DIY Fabric Peonies
Sometimes you just stumble upon a project and you know it has to go on your ‘Must – Do’ list.
I’ve seen variations of fabric peonies and roses popping up on Pinterest for awhile now… they resonated with me for several reasons.
Firstly, I’ve made fabric flowers before using the searing with the candle technique and know how quick and easy they are to make.
But… the main reason I’m so excited by these flowers is my yearning for Peonies. You see, I live in a sub-tropical climate where Peonies won’t grow. It’s simply too hot for them. I’ve never, ever seen a real one or smelt one, but I see them everywhere in blogland… and they look so lovely.
Oh, you know how it is when you can’t have something…. it suddenly seems even more appealing.
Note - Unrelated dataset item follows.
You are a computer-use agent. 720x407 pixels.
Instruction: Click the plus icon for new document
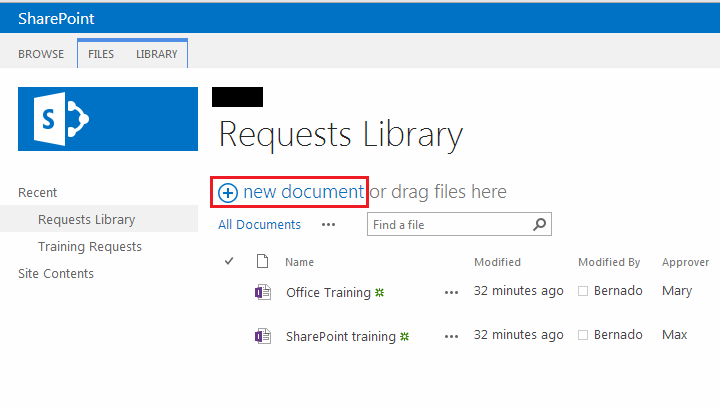click(x=228, y=192)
That is how Peonies are for me.
So I discovered these various patterns for making Peonies and began to made a few.
Then a few more… and next I altered the pattern and made them in all different sizes.
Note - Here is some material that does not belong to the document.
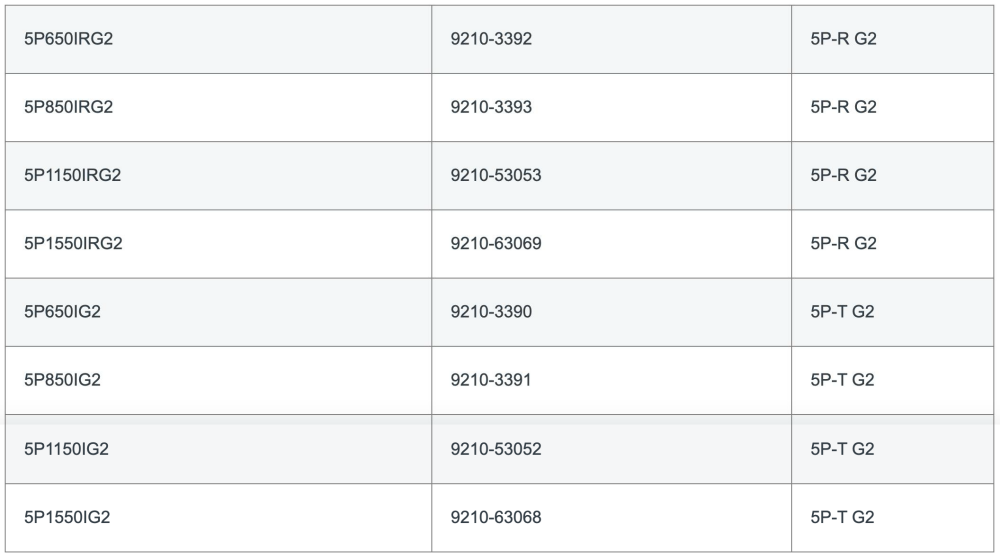The image size is (1000, 560).
Task: Click 5P-T G2 in the 5P650IG2 row
Action: coord(842,312)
It became a growing addiction….
I’ll tell you another reason why I enjoyed making them so much…
This is one of the most relaxing crafts I’ve ever done. There’s something about gazing into the glow of a candle as you sear the edges of each petal.
I felt immensely disappointed when I got to the end of the 24 petals required for each bloom.
Thus, the cycle began again.
How to make fabric Peonies
Silk or satin fabrics that will sear well. (I used silk lining in 2 similar tones),
Pattern template (right click image below and save to your own computer),
Scissors and pins,
Cotton and needle,
1. You will require at least 24 petals – 6 of each size (I sometimes used more). Open the template graphic in a word program. Enlarge to appropriate size – I made 3 different sizes. Trace the templates and cut out. Pin template to 3 layers of fabric and cut out petals.
2. Hold the petal about 3 inches above the candle flame and carefully sear the edges. On some of the petals I melted just the very edge and there was minimal curl, but on others I allowed more curling to add bulk and shape to my Peony.
Whilst this step is incredibly relaxing, do take care not to allow the petal to get too close to the flame. I had one that flared up and caught fire, although the petal never came into contact with the flame. Gave me a heart start, I can tell you!!
3. Roll up one of the smallest petals to form the centre of the bloom and use a couple of quick slip stitches to hold its shape.
4. Wrap the next petal around the first one and stitch the base as you go. Keep working in the same direction, slipping each new petal under the last before stitching in place at the base. Alternate petal colours if using 2 or more colours.
5. Continue adding petals, allowing them to rise above the centre as you work your way outwards. When finished, tease out the petals to add fullness to your bloom.
Finally, all you have to do now is decide how you’ll use your gorgeous Peonies.
So far I’ve added them to gift boxes, filled a bowl with them and added some to vintage vignettes.